Sometimes the best distraction from our own anxiety and fears is to get out of our heads. I walked to Spirit Session 3, surprised by my ability to switch gears from the “I”, ego-self, into the “we”, community self. It was like a breath of fresh air in my mind after several days of tumult.
Instead of thinking about all the anxieties in my own life—my impending move, my depression, my physical soreness, my fears about starting my own business, my anxiety—all I could think about was being there for the girls. It was a gift, a wonderful reminder, that one of the easiest ways to get out of our own self-obsession is to help others.
I arrive early today, around 11:40am. I ask one of the mentors how the waves were this morning. She says they mostly sat in the ocean. I know it’s because of the morning high tide, the lull created by too much water and not enough power in the Waikīkī water. I also know that the afternoon will bring better waves for me and the girls to catch.
We circle up, saying a food that starts with our name, and I am spicy ahi Savannah. I’ve been craving a poke bowl lately, especially after chatting with one of the mentors about the best poke bowl place to take her friend who is visiting (Tamuras wins my vote, every time).
Even better, we have a guest speaker from the Sex Abuse Treatment Center in Kapi‘olani hospital which has a dedicated 24-hour anonymous hot-line, medical services, and walk-in counselor appointments for anyone struggling with violence and abuse or fearing for their safety. Part of their campaign is the Respect campaign, and our guest speaker begins by asking us all what respect means to us.
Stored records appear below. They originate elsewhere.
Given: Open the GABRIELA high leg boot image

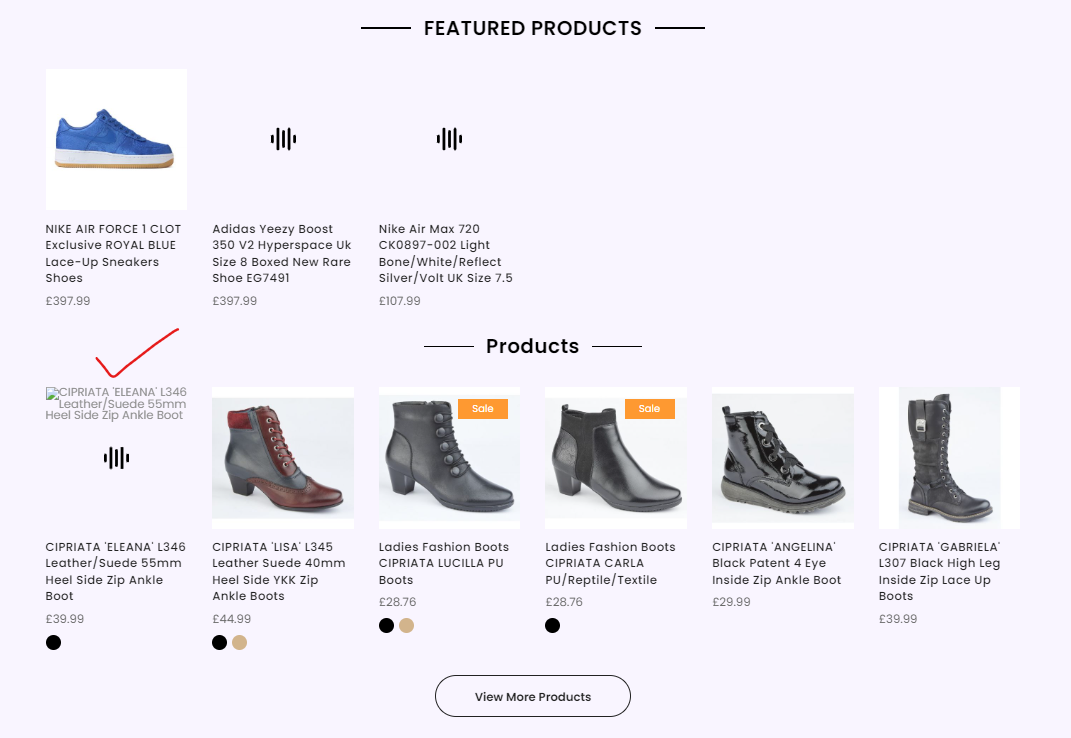Looking at the screenshot, I should tap(949, 458).
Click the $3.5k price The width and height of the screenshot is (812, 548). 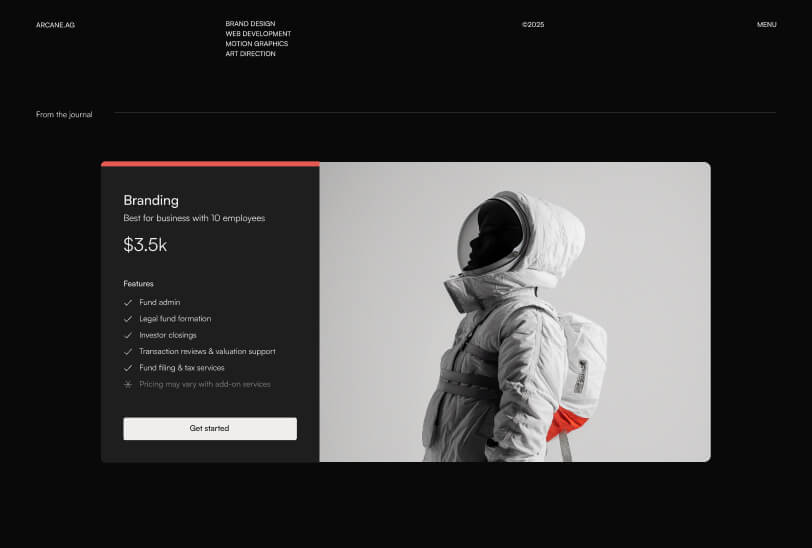[x=145, y=245]
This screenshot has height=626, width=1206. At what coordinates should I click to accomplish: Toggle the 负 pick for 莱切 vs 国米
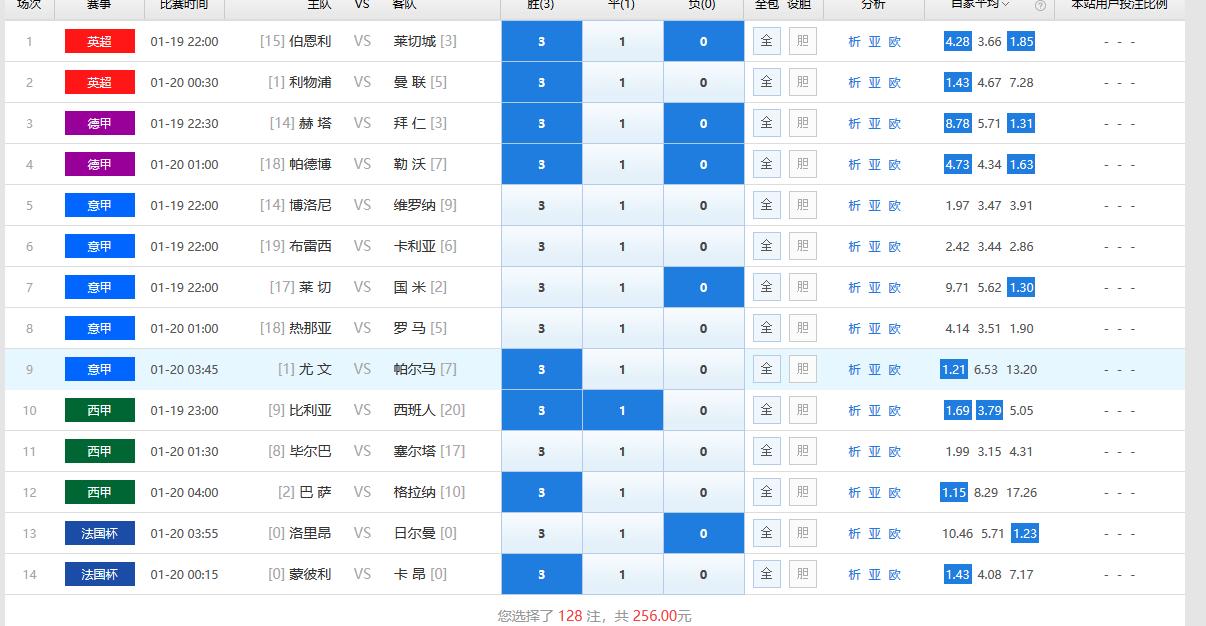coord(703,287)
One girl says it is the “opposite of being rude,” another says it’s “treating other’s the way you want to be treated”. We have a roundtable discussion, all sitting cross-legged in the grass below swaying palm trees, about boundaries and safety-planning. I mention my own relationship to boundaries, how one of my greatest lessons has been to listen to my gut instinct, to remember that I am knowledgeable about what is safe and healthy for me.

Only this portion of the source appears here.